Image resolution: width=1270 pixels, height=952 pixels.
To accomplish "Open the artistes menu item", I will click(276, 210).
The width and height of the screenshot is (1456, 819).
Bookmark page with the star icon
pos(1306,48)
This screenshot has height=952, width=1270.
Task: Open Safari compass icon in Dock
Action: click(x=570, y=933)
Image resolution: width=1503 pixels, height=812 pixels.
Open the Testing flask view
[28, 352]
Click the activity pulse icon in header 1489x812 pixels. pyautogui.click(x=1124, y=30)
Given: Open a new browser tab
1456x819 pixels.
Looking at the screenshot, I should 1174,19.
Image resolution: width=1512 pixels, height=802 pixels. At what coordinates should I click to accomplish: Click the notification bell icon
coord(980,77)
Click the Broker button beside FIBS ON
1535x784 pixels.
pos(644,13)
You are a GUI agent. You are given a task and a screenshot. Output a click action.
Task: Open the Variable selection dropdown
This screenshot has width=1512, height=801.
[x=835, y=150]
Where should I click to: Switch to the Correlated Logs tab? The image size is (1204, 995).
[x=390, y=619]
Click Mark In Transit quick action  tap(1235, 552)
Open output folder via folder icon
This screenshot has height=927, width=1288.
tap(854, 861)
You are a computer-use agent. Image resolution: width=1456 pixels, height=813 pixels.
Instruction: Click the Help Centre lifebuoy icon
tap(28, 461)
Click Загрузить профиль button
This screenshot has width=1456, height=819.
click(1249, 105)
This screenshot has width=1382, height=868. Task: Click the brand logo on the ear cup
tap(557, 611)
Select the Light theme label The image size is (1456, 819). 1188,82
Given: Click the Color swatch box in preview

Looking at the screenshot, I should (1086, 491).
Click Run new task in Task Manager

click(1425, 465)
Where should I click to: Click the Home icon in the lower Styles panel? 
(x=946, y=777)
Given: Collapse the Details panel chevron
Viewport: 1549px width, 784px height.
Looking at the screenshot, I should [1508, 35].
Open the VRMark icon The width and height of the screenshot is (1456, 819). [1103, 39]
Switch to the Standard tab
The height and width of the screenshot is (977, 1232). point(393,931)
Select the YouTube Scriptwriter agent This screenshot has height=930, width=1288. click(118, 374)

----

**Exercise:**
Take from the material every line that holds "agent".

**Answer section:**
You are a GUI agent. You are given a task and a screenshot. Output a click action.
You are a computer-use agent. Image resolution: width=1456 pixels, height=813 pixels.
Select the YouTube Scriptwriter agent This screenshot has height=930, width=1288. click(118, 374)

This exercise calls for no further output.